Post

Monkey Around With ML and Library Data (Part 1)

In this post – and posts to follow – I’m going to be documenting what I learn about this current generation of Machine Learning and how it may be applied to library data.

I’m going to take a look at some of the history behind areas of AI and machine learning, and hopefully we can apply that history and background to that same type of work being done in libraries in the past and today.

Why Such a Sudden and Broad Interest in AI?

Firstly, let’s take a look at the where things are today with artificial intelligence. Things are moving VERY fast in this space as of this writing. Why is this? ChatGPT seems to be the most obvious answer to that question, but what is ChatGPT exactly, and what makes it so exciting and/or alarming to so many?

The “GPT” in ChatGPT stands for: Generative Pre-trained Transformer.
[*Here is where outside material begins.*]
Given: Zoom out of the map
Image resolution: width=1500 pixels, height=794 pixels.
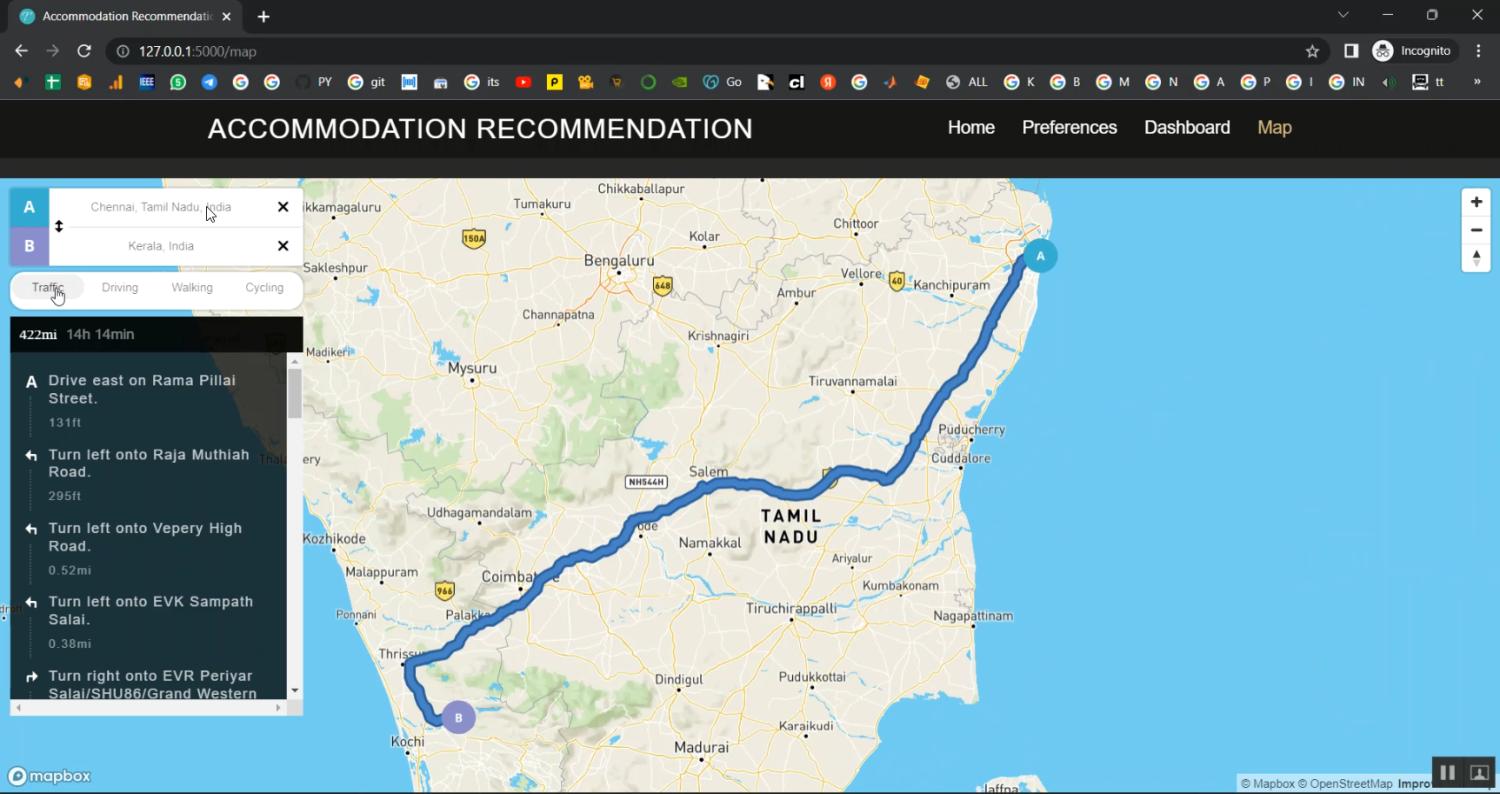Looking at the screenshot, I should [1476, 230].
The “Chat” is simply the interface – which is arguably what truly put this AI architecture on the map, making it practically a household name.
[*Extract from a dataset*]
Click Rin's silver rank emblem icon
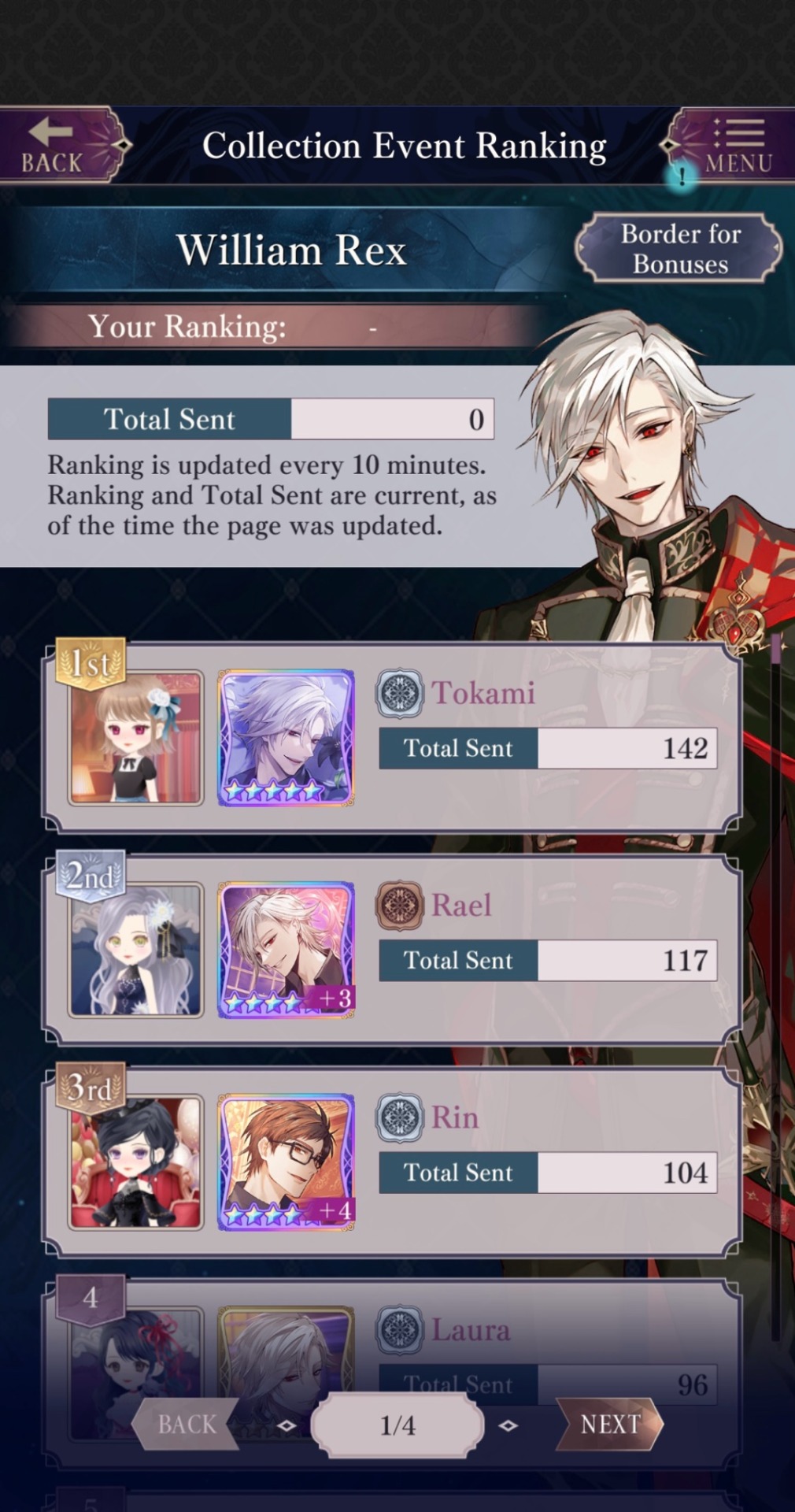This screenshot has height=1512, width=795. (x=400, y=1117)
The models backing ChatGPT, and many other models like it, use a very effective and very new form of AI architecture called a Transformer.
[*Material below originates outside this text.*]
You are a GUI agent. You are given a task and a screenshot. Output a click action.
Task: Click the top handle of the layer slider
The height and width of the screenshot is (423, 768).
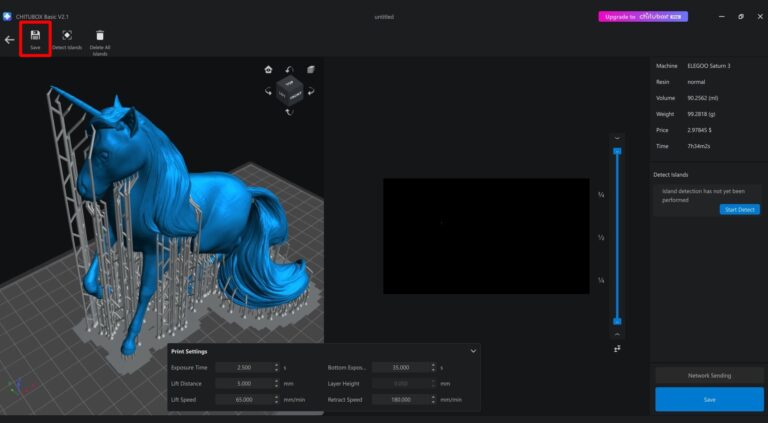coord(617,151)

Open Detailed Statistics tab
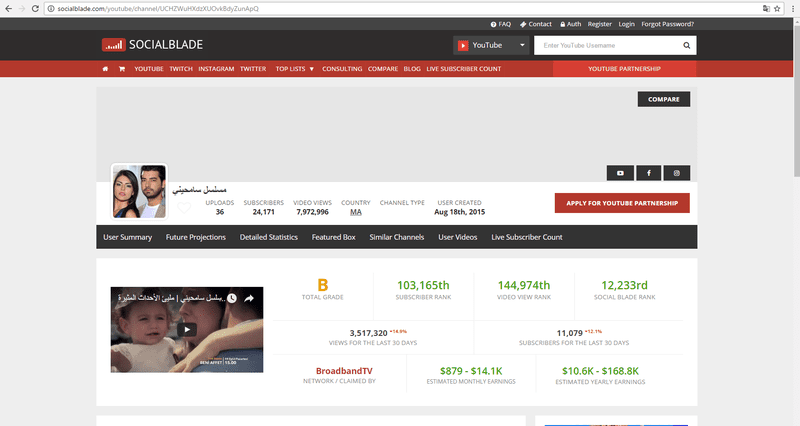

To define what all this means exactly, we’ll start by defining some terms you may have heard being thrown around in relationship to AI recently.

Terms

Below is my attempt to define some terminology and provide an overview and establish a foothold in our learning.

Natural Language Processing (NLP)

NLP is a subfield of AI that focuses on the interaction between computers, and natural languages both spoken and written by humans.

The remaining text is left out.